The obvious objection is that the Mahdi Army is not as "Iranian" as Badr and the other Shiite militias that are allied with Maliki himself. But in this context that probably doesn't matter. Because from the standpoint of the Sunni actors the US is targeting, "Iran" means the parties to the sectarian wars in Baghdad post-February 2006, and wherever the truth may lie, to many that means the Mahdi Army. "We cleared out AQ, now you clear out Mahdi", would be the idea.
This would help explain this recent miraculous expectation (expressions of that anyway) of a "closing of the ranks" of the Sunni parties and others behind Maliki, supposedly on the bizarre grounds that his military campaign, although catastrophic, has in any event shown him to be a strong and independent leader. Rather than admiration for Maliki, on this reading, the driving force would be the expectation for sectarian quid pro quo, harking back to the bad old days of sectarian cleansing: "You break the back of the Sadrist forces, and we will be sufficiently comfortable to join the government, even if it is pro-occupation."
The bottom line is that, for the Americans, the existence of some kind of a "government" with at least some Sunni representation is a requirement to prop up the credibility of the proposed long-term bilateral security agreeement.

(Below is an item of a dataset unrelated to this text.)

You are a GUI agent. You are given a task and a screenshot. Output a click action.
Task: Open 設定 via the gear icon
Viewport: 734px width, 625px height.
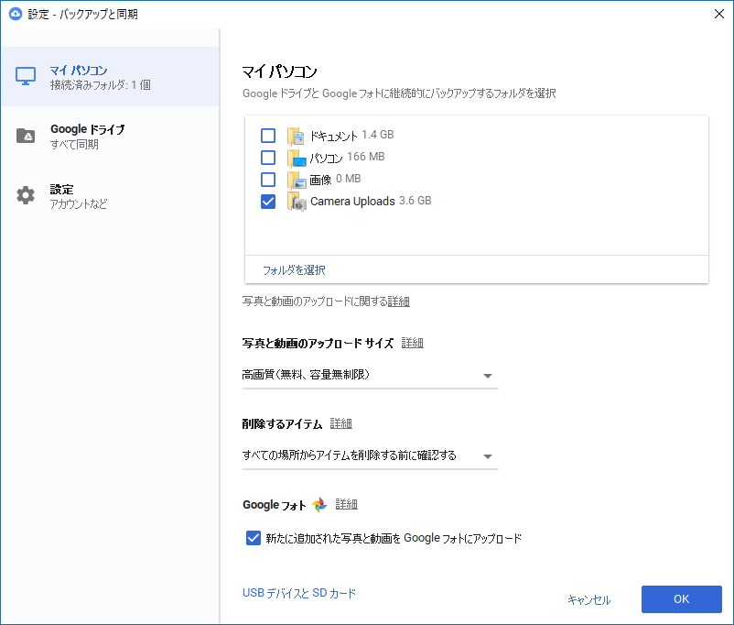click(x=26, y=193)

The way to get there, they seem to have decided, (after many months of pussyfooting with "national reconciliation" meetings here and there), is by the good old sectarian way, in this case playing on anti-Sadr sentiment going back to the cleansing days, or earlier.

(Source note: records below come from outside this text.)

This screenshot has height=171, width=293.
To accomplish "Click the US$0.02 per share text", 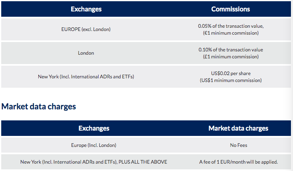I will pyautogui.click(x=231, y=73).

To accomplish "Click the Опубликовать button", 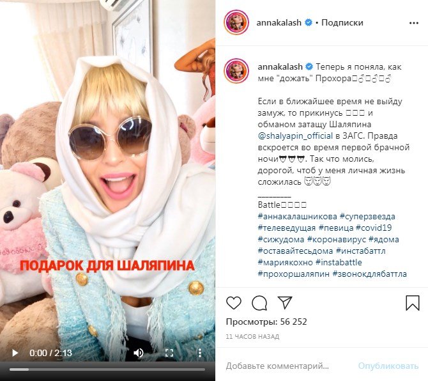I will [388, 366].
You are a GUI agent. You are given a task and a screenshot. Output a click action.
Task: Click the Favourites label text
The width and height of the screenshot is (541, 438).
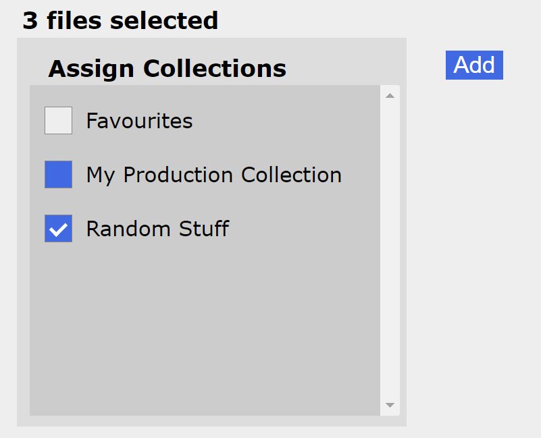[139, 121]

There is naturally a very important qualification. What is implied here is the US relying on those parts of the Sunni resistance and the Sunni parties that can be inveigled by this kind of approach. And it goes without saying that is not all of them, only the sectarian and corruptible part.

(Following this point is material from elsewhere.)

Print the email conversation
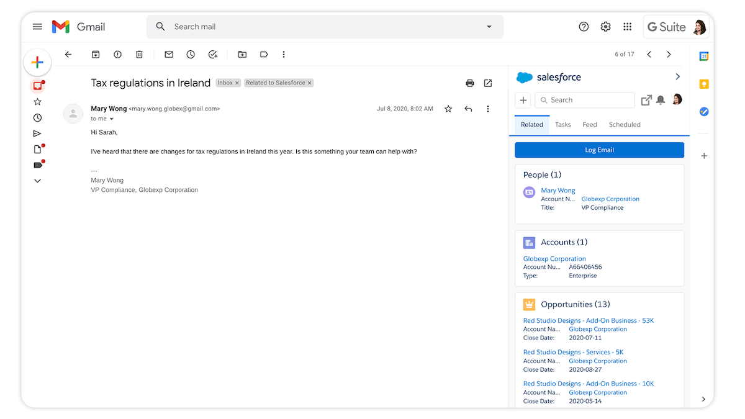This screenshot has height=419, width=745. click(x=470, y=83)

Moreover, the plan won't work for another reason. The Basra campaign was apparently based on the theory of a quick collapse of the Mahdi Army in Basra, not on seeing Maliki's people having to fight shoulder to shoulder with the Americans, for days and weeks, against Iraqis in heavily populated urban areas. Only a diminishing number of politicians is going to be able to join up with a government that is using occupation-forces backup including "air-support" and so on, to attack its own citizens in urban areas. But they're still working on it. Already vice-president Tareq al-Hashemi, while the fighting in Sadr City and elsewhere is still going on, is calling, not for an end to the fighting, but for "start of a dialogue to agree on a national political dialogue which will pave the way for the return of the withdrawn political blocs to the government."
The Hadley Memo of November 2006 called for shutting down the "militias" and providing Maliki with a de-Sadrized political base. Who knows how this was understood at the time, but the upshot is that the only way the Americans could even pretend get anywhere with this, turned out to be by pushing the old sectarian buttons. Their problem is going to be that as Iraqis see and reflect on the results of that approach so far, fewer and fewer of them are going to respond to that. That's my reading.